> Job
Convert the lines below into a JSON list of strings, one string per line, with blank lines skipped. Leave the pictures out of the list.

> Material to process
>>>

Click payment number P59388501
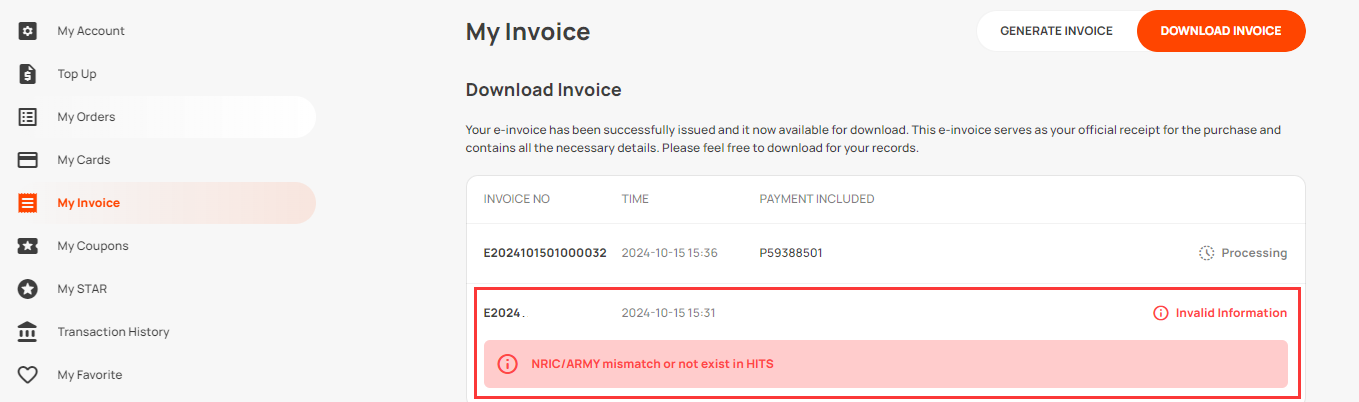 [x=791, y=253]
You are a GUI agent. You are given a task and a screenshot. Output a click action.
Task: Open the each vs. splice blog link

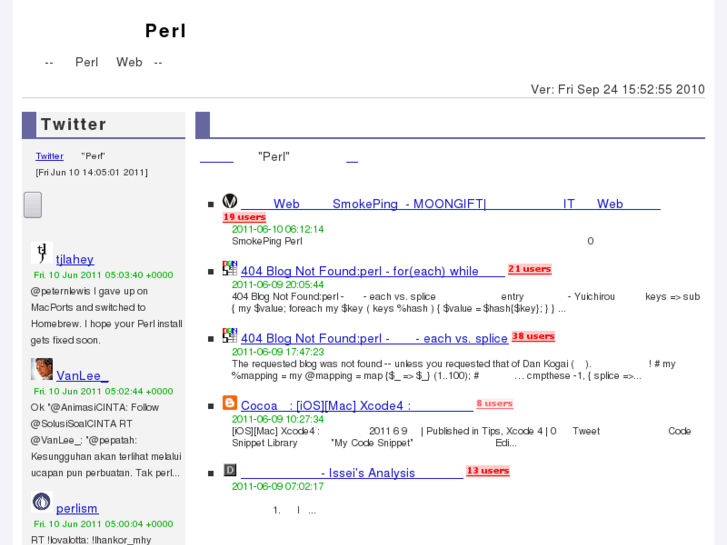tap(374, 338)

<<<

> Problem solution
[
  "Click payment number P59388501",
  " [x=791, y=253]",
  "You are a GUI agent. You are given a task and a screenshot. Output a click action.",
  "Task: Open the each vs. splice blog link",
  "tap(374, 338)"
]